Nonviolent Civil Resistance

Climate Ground Zero is a campaign of nonviolent civil resistance to strip mining in Appalachia. We engage in several different types of activism–including direct action, symbolic protest and civil disobedience– and don’t use violence or property destruction.

Direct action means doing something to stop that which one opposes, such as  a tree sit that prevents blasting on a mountaintop removal site or a road blockade that prevents employees at Massey Regional Headquarters from going to work. Not all direct actions are illegal– refusing to sell your land to a company that wants to strip mine it is also a direct action.

Civil disobedience is predicated on taking illegal action to highlight a greater injustice. Activists engaged in civil disobedience hope to draw attention to the issues they are protesting by taking great personal risk and possibly serving jail time. Almost all of Climate Ground Zero’s actions are civil disobediences, with the exception of the Senior March and a few rallies where no one risked arrest (those might be considered symbolic protest).

Eastern Kentuckians stop work on a strip mine. Photo by Robert Cooper.

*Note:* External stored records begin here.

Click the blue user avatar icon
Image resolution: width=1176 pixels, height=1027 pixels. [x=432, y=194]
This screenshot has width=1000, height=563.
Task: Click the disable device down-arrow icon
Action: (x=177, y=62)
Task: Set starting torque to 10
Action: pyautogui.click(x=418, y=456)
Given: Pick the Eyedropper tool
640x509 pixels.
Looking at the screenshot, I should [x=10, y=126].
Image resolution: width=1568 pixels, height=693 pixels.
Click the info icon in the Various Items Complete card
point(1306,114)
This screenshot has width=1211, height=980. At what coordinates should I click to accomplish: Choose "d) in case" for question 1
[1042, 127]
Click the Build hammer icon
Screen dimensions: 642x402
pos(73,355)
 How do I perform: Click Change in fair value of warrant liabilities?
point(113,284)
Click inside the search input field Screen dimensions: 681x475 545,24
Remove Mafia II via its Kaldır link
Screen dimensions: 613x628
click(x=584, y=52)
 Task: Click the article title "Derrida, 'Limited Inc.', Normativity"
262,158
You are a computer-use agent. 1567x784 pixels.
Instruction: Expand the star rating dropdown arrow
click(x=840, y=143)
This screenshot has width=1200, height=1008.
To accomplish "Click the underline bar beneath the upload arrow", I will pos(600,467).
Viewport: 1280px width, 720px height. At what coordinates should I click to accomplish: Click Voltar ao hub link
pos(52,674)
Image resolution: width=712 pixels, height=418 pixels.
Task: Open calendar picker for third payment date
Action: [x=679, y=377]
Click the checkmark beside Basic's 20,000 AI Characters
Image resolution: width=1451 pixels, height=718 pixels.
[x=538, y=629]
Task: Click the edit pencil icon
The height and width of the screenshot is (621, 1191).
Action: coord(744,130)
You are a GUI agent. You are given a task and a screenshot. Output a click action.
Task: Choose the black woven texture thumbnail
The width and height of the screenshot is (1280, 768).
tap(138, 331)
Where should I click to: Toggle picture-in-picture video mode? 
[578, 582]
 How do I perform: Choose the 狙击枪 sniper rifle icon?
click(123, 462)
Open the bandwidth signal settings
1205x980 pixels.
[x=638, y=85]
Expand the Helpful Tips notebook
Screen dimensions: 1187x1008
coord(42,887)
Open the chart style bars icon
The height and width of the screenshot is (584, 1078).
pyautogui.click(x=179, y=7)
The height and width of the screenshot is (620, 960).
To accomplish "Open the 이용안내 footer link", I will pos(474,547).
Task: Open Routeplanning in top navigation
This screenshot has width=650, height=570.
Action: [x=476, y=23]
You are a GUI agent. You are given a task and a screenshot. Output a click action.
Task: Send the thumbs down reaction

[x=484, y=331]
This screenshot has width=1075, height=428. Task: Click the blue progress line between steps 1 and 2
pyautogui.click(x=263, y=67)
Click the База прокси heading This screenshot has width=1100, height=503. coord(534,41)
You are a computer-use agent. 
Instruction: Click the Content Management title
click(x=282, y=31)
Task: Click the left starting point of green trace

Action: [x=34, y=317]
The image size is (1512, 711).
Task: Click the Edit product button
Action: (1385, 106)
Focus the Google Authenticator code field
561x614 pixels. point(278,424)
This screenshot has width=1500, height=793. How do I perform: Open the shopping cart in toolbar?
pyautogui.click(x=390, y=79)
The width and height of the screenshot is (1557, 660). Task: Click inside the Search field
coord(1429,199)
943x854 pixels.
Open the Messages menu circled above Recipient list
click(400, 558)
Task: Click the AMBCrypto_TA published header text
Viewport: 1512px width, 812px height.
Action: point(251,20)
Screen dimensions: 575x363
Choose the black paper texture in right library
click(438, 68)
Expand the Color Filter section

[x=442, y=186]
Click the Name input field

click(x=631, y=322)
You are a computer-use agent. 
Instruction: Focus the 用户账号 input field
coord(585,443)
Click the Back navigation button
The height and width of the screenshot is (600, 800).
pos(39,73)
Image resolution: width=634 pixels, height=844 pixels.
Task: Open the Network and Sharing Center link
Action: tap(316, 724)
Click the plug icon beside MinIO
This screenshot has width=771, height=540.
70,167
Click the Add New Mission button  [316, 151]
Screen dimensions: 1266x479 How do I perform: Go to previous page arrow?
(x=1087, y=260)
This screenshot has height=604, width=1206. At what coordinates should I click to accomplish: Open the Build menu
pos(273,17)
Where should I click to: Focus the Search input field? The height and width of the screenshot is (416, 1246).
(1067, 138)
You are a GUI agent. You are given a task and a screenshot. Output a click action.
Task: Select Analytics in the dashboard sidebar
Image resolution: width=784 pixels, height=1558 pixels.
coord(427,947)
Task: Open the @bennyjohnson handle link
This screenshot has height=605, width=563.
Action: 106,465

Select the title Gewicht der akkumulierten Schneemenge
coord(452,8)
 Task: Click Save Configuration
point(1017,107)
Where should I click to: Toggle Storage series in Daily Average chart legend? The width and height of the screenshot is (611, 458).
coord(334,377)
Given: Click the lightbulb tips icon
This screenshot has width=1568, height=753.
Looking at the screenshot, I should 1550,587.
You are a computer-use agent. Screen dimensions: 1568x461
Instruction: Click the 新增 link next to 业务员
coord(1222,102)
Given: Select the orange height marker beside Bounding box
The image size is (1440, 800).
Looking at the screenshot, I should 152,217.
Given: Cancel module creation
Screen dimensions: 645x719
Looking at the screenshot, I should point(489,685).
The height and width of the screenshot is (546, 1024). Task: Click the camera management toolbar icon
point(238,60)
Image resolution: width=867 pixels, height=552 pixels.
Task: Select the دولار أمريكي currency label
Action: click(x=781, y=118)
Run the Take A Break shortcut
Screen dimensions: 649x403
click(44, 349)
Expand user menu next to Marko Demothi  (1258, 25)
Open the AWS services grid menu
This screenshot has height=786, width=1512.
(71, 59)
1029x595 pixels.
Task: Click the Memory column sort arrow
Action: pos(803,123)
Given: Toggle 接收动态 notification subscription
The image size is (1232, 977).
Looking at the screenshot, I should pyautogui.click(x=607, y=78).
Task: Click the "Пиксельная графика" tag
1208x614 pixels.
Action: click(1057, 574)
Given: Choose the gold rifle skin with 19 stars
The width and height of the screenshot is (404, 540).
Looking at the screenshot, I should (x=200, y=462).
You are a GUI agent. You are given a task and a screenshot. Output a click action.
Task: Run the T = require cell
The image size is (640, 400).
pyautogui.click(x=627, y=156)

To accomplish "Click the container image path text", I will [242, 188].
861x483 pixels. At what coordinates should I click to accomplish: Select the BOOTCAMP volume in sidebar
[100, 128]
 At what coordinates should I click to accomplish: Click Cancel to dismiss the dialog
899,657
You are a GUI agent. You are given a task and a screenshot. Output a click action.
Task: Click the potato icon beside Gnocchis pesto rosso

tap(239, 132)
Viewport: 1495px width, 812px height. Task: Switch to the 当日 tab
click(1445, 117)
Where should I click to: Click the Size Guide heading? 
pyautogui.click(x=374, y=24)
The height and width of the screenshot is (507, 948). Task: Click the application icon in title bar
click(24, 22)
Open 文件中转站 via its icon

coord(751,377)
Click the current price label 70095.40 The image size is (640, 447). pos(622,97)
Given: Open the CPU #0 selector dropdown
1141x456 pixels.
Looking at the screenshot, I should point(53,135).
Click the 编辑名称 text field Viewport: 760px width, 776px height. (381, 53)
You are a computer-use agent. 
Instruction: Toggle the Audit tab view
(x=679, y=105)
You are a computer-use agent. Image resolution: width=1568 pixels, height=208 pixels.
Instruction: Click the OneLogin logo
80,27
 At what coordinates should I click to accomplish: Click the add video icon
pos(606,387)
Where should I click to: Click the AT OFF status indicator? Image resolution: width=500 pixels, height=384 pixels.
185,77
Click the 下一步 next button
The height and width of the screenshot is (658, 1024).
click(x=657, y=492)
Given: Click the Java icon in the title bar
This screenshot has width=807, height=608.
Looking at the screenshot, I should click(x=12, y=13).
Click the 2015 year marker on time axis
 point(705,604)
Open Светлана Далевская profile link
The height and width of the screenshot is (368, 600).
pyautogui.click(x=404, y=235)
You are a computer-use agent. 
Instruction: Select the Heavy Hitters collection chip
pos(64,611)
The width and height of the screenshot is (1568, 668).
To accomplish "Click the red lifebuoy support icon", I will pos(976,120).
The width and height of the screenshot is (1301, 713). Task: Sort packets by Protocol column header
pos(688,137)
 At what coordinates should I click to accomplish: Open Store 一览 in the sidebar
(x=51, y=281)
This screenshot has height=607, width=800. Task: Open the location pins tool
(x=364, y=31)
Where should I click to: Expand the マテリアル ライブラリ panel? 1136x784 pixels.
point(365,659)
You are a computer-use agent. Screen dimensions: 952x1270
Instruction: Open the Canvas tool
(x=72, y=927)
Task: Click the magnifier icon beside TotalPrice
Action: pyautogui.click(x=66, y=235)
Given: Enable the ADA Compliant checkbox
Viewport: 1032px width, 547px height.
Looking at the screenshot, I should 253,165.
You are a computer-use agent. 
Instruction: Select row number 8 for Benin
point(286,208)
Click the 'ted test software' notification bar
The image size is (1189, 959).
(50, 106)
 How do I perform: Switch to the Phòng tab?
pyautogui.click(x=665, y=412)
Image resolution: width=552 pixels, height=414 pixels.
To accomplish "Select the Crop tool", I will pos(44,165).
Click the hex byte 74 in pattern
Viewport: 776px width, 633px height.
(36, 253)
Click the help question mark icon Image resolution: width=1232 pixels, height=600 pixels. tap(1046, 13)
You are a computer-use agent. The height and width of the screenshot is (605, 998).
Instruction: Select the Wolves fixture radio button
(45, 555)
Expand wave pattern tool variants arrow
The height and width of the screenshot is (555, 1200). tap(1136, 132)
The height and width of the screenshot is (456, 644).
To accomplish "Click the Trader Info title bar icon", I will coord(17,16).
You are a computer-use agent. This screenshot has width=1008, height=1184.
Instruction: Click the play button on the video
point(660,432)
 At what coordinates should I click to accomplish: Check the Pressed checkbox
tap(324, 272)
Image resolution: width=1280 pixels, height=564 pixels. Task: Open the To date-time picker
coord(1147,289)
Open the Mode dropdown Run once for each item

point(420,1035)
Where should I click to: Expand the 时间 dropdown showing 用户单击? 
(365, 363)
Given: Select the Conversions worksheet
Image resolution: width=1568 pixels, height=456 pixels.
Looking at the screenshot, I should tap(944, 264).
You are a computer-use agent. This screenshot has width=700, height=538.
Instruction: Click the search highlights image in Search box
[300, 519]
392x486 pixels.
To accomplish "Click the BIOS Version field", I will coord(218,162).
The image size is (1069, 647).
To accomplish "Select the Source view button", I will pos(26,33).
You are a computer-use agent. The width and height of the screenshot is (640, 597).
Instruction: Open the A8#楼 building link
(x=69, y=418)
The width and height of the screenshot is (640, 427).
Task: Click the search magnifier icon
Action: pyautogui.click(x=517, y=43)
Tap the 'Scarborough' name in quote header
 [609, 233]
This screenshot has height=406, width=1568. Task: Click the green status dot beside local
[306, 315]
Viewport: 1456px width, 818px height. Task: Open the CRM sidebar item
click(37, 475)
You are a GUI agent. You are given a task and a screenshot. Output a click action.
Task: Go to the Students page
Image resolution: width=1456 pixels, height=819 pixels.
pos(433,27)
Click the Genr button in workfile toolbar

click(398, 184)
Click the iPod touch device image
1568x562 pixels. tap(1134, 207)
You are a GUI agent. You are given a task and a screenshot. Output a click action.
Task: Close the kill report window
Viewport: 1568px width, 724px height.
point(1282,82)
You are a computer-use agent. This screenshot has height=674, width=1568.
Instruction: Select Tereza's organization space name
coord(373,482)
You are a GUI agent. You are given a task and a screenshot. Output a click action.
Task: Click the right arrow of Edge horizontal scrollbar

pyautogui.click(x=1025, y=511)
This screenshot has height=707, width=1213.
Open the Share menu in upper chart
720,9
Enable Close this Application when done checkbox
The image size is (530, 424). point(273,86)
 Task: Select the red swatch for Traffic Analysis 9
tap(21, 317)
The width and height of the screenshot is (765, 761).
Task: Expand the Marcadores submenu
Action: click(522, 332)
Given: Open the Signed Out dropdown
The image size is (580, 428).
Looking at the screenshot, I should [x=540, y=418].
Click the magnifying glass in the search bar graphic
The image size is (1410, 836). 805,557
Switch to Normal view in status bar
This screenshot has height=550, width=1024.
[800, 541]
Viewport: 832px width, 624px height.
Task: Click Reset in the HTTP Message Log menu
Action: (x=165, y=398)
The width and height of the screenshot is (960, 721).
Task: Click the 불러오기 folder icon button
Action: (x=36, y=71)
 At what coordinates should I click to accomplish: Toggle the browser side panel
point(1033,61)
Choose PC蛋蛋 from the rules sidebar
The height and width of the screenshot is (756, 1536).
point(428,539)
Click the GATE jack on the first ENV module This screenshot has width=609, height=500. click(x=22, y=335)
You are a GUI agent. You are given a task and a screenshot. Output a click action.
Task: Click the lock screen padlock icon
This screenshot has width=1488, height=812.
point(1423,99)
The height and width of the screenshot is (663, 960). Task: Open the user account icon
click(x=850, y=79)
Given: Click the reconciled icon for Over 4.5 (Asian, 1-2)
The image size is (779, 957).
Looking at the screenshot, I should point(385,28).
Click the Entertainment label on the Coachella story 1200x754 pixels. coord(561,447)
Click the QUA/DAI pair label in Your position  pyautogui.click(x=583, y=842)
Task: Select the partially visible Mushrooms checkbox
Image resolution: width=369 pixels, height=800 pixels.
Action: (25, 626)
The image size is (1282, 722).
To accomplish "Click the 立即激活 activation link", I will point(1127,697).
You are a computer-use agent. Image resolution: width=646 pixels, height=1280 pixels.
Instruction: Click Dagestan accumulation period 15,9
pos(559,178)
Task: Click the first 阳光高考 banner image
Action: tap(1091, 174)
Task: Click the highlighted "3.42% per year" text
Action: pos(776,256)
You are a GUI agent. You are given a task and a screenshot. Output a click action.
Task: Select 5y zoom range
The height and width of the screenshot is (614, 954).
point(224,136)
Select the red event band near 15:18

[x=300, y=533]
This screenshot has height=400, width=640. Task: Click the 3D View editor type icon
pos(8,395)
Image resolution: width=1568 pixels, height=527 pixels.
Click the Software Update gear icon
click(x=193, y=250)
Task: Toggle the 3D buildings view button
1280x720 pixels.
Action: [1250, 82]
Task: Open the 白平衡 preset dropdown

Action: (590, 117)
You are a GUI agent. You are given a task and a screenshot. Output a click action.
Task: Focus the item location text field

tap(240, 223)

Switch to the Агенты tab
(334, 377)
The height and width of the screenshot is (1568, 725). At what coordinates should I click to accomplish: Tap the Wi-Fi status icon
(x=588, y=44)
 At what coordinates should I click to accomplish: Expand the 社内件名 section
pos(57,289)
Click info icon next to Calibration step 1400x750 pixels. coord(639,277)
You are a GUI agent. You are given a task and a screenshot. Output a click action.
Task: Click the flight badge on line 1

Nonviolent civil resistance has been used by many United States’ based social movements. In the 1960s and 70s, Eastern Kentuckians blocked roads and locked to machinery in order to protest the strip mining of their land and mountains. Anti-nuclear campaigns, including those against the Seabrook Power Plant in New Hampshire & the Nevada Nuclear test site, used tactics of mass trespass. Over a period of thirteen years, over 4000 people were arrested at Seabrook, and the permit the power plant finally received allowed them to house only one nuclear reactor, as opposed to the two they applied for. The Civil Rights Movement famously used sit-ins, boycotts (a direct action!) and marches to fight against virtual apartheid in the United States. And let’s not forget the labor union movement of the 20th century, particularly the International Workers of the World and the United Mine Workers of America, whose sit ins and strikes won the weekend, minimum wage and the eight-hour workday.